- _Supplied data_:
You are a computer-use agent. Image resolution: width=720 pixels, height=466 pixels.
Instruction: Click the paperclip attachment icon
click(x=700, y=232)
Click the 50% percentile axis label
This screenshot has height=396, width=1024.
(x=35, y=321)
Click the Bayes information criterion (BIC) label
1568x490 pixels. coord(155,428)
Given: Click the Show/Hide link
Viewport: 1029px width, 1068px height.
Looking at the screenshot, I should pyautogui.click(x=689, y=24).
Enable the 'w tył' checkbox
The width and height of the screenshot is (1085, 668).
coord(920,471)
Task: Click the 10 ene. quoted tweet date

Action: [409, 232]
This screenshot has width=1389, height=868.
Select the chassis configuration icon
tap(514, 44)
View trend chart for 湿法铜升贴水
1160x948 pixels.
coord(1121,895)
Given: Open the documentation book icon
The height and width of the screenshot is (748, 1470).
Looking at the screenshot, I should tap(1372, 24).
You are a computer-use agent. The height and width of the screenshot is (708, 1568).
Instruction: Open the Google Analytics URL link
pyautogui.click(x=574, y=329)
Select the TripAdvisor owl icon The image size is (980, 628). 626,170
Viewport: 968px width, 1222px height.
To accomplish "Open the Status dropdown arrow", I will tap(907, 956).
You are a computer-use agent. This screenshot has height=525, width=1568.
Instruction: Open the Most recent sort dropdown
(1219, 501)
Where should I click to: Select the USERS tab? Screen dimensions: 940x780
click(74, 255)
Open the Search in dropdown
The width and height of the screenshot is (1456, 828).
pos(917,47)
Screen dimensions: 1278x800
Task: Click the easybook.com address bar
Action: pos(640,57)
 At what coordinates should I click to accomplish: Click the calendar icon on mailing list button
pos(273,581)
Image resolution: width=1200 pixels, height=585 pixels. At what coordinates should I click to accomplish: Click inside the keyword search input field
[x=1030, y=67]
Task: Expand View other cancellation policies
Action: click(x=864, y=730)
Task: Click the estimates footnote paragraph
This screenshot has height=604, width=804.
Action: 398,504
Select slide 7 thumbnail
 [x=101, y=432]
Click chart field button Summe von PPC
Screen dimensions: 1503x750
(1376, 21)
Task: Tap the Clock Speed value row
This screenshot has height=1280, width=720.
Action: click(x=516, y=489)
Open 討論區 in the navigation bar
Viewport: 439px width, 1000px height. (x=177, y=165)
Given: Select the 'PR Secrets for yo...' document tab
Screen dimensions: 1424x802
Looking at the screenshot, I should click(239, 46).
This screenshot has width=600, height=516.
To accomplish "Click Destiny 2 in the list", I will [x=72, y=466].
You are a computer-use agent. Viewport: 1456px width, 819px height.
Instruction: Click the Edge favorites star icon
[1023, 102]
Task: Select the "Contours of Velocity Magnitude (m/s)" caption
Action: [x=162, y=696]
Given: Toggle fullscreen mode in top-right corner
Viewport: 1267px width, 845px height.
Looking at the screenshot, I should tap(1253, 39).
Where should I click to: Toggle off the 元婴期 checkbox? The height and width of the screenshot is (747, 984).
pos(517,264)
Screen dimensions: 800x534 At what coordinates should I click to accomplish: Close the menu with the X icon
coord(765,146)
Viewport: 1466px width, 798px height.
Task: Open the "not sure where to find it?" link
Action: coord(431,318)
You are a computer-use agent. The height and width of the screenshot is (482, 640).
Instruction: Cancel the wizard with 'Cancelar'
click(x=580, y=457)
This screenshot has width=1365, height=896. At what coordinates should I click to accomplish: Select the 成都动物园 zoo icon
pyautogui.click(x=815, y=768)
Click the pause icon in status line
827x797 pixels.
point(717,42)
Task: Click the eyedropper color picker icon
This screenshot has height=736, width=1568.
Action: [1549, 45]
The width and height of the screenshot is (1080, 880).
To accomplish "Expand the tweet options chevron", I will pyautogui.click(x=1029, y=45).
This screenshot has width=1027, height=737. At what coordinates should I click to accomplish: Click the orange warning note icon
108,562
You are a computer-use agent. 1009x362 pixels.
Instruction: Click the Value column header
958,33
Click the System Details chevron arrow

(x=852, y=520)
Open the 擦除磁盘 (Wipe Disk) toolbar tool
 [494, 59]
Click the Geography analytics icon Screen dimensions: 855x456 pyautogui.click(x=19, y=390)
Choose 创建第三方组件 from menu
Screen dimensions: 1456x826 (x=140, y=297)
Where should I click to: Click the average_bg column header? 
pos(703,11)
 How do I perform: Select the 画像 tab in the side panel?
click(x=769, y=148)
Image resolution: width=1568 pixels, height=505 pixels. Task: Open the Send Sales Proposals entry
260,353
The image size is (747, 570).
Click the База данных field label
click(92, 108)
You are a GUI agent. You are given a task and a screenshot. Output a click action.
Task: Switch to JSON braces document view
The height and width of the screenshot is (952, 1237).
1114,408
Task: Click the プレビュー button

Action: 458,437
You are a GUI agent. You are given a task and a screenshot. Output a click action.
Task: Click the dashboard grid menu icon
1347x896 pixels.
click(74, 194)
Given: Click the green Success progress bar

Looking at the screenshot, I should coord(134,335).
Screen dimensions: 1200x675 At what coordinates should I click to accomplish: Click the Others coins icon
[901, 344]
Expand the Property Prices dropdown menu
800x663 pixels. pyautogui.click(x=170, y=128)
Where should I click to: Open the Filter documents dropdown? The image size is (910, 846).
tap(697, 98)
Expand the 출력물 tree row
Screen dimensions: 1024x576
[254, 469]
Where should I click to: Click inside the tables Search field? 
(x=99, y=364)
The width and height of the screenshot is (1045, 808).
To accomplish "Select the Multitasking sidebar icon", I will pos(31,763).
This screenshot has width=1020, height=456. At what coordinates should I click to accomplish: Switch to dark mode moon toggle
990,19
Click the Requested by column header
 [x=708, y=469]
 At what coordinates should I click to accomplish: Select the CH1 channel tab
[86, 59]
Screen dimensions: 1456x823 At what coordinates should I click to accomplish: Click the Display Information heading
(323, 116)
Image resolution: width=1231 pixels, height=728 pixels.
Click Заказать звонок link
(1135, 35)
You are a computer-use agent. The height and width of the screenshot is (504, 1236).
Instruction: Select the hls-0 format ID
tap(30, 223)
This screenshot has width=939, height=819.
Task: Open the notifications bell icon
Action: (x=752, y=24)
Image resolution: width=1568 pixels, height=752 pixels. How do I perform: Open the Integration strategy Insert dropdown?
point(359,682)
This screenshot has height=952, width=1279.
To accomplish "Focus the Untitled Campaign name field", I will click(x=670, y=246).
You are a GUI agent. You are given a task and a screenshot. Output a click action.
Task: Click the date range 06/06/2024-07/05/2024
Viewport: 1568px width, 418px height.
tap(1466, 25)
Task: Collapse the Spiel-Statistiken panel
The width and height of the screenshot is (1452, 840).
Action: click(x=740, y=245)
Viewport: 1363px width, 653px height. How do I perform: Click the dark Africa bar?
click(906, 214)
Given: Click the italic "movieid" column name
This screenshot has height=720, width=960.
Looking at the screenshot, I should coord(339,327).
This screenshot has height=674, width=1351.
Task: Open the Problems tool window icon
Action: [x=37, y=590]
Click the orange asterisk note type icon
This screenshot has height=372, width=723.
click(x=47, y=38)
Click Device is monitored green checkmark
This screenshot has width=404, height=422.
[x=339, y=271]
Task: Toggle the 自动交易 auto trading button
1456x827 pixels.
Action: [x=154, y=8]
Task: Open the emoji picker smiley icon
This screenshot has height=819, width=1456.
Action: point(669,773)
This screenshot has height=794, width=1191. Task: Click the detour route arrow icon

- _Stated goal_: Copy out all of the material above, reproducing each line without any change.

- _Answer to the task_:
You are a computer-use agent. Image resolution: width=720 pixels, height=466 pixels.
Instruction: Click the paperclip attachment icon
click(x=700, y=232)
Click the 50% percentile axis label
This screenshot has height=396, width=1024.
(x=35, y=321)
Click the Bayes information criterion (BIC) label
1568x490 pixels. coord(155,428)
Given: Click the Show/Hide link
Viewport: 1029px width, 1068px height.
Looking at the screenshot, I should pyautogui.click(x=689, y=24).
Enable the 'w tył' checkbox
The width and height of the screenshot is (1085, 668).
coord(920,471)
Task: Click the 10 ene. quoted tweet date

Action: [409, 232]
This screenshot has width=1389, height=868.
Select the chassis configuration icon
tap(514, 44)
View trend chart for 湿法铜升贴水
1160x948 pixels.
coord(1121,895)
Given: Open the documentation book icon
The height and width of the screenshot is (748, 1470).
Looking at the screenshot, I should tap(1372, 24).
You are a computer-use agent. The height and width of the screenshot is (708, 1568).
Instruction: Open the Google Analytics URL link
pyautogui.click(x=574, y=329)
Select the TripAdvisor owl icon The image size is (980, 628). 626,170
Viewport: 968px width, 1222px height.
To accomplish "Open the Status dropdown arrow", I will tap(907, 956).
You are a computer-use agent. This screenshot has height=525, width=1568.
Instruction: Open the Most recent sort dropdown
(1219, 501)
Where should I click to: Select the USERS tab? Screen dimensions: 940x780
click(74, 255)
Open the Search in dropdown
The width and height of the screenshot is (1456, 828).
pos(917,47)
Screen dimensions: 1278x800
Task: Click the easybook.com address bar
Action: pos(640,57)
 At what coordinates should I click to accomplish: Click the calendar icon on mailing list button
pos(273,581)
Image resolution: width=1200 pixels, height=585 pixels. At what coordinates should I click to accomplish: Click inside the keyword search input field
[x=1030, y=67]
Task: Expand View other cancellation policies
Action: click(x=864, y=730)
Task: Click the estimates footnote paragraph
This screenshot has height=604, width=804.
Action: 398,504
Select slide 7 thumbnail
 [x=101, y=432]
Click chart field button Summe von PPC
Screen dimensions: 1503x750
(1376, 21)
Task: Tap the Clock Speed value row
This screenshot has height=1280, width=720.
Action: click(x=516, y=489)
Open 討論區 in the navigation bar
Viewport: 439px width, 1000px height. (x=177, y=165)
Given: Select the 'PR Secrets for yo...' document tab
Screen dimensions: 1424x802
Looking at the screenshot, I should click(239, 46).
This screenshot has width=600, height=516.
To accomplish "Click Destiny 2 in the list", I will [x=72, y=466].
You are a computer-use agent. Viewport: 1456px width, 819px height.
Instruction: Click the Edge favorites star icon
[1023, 102]
Task: Select the "Contours of Velocity Magnitude (m/s)" caption
Action: [x=162, y=696]
Given: Toggle fullscreen mode in top-right corner
Viewport: 1267px width, 845px height.
Looking at the screenshot, I should tap(1253, 39).
Where should I click to: Toggle off the 元婴期 checkbox? The height and width of the screenshot is (747, 984).
pos(517,264)
Screen dimensions: 800x534 At what coordinates should I click to accomplish: Close the menu with the X icon
coord(765,146)
Viewport: 1466px width, 798px height.
Task: Open the "not sure where to find it?" link
Action: coord(431,318)
You are a computer-use agent. The height and width of the screenshot is (482, 640).
Instruction: Cancel the wizard with 'Cancelar'
click(x=580, y=457)
This screenshot has width=1365, height=896. At what coordinates should I click to accomplish: Select the 成都动物园 zoo icon
pyautogui.click(x=815, y=768)
Click the pause icon in status line
827x797 pixels.
point(717,42)
Task: Click the eyedropper color picker icon
This screenshot has height=736, width=1568.
Action: [1549, 45]
The width and height of the screenshot is (1080, 880).
To accomplish "Expand the tweet options chevron", I will pyautogui.click(x=1029, y=45).
This screenshot has width=1027, height=737. At what coordinates should I click to accomplish: Click the orange warning note icon
108,562
You are a computer-use agent. 1009x362 pixels.
Instruction: Click the Value column header
958,33
Click the System Details chevron arrow

(x=852, y=520)
Open the 擦除磁盘 (Wipe Disk) toolbar tool
 [494, 59]
Click the Geography analytics icon Screen dimensions: 855x456 pyautogui.click(x=19, y=390)
Choose 创建第三方组件 from menu
Screen dimensions: 1456x826 (x=140, y=297)
Where should I click to: Click the average_bg column header? 
pos(703,11)
 How do I perform: Select the 画像 tab in the side panel?
click(x=769, y=148)
Image resolution: width=1568 pixels, height=505 pixels. Task: Open the Send Sales Proposals entry
260,353
The image size is (747, 570).
Click the База данных field label
click(92, 108)
You are a GUI agent. You are given a task and a screenshot. Output a click action.
Task: Switch to JSON braces document view
The height and width of the screenshot is (952, 1237).
1114,408
Task: Click the プレビュー button

Action: 458,437
You are a GUI agent. You are given a task and a screenshot. Output a click action.
Task: Click the dashboard grid menu icon
1347x896 pixels.
click(74, 194)
Given: Click the green Success progress bar

Looking at the screenshot, I should coord(134,335).
Screen dimensions: 1200x675 At what coordinates should I click to accomplish: Click the Others coins icon
[901, 344]
Expand the Property Prices dropdown menu
800x663 pixels. pyautogui.click(x=170, y=128)
Where should I click to: Open the Filter documents dropdown? The image size is (910, 846).
tap(697, 98)
Expand the 출력물 tree row
Screen dimensions: 1024x576
[254, 469]
Where should I click to: Click inside the tables Search field? 
(x=99, y=364)
The width and height of the screenshot is (1045, 808).
To accomplish "Select the Multitasking sidebar icon", I will pos(31,763).
This screenshot has width=1020, height=456. At what coordinates should I click to accomplish: Switch to dark mode moon toggle
990,19
Click the Requested by column header
 [x=708, y=469]
 At what coordinates should I click to accomplish: Select the CH1 channel tab
[86, 59]
Screen dimensions: 1456x823 At what coordinates should I click to accomplish: Click the Display Information heading
(323, 116)
Image resolution: width=1231 pixels, height=728 pixels.
Click Заказать звонок link
(1135, 35)
You are a computer-use agent. The height and width of the screenshot is (504, 1236).
Instruction: Select the hls-0 format ID
tap(30, 223)
This screenshot has width=939, height=819.
Task: Open the notifications bell icon
Action: (x=752, y=24)
Image resolution: width=1568 pixels, height=752 pixels. How do I perform: Open the Integration strategy Insert dropdown?
point(359,682)
This screenshot has height=952, width=1279.
To accomplish "Focus the Untitled Campaign name field", I will click(x=670, y=246).
You are a GUI agent. You are given a task and a screenshot. Output a click action.
Task: Click the date range 06/06/2024-07/05/2024
Viewport: 1568px width, 418px height.
tap(1466, 25)
Task: Collapse the Spiel-Statistiken panel
The width and height of the screenshot is (1452, 840).
Action: click(x=740, y=245)
Viewport: 1363px width, 653px height. How do I perform: Click the dark Africa bar?
click(906, 214)
Given: Click the italic "movieid" column name
This screenshot has height=720, width=960.
Looking at the screenshot, I should coord(339,327).
This screenshot has height=674, width=1351.
Task: Open the Problems tool window icon
Action: [x=37, y=590]
Click the orange asterisk note type icon
This screenshot has height=372, width=723.
click(x=47, y=38)
Click Device is monitored green checkmark
This screenshot has width=404, height=422.
[x=339, y=271]
Task: Toggle the 自动交易 auto trading button
1456x827 pixels.
Action: [x=154, y=8]
Task: Open the emoji picker smiley icon
This screenshot has height=819, width=1456.
Action: point(669,773)
This screenshot has height=794, width=1191. Task: Click the detour route arrow icon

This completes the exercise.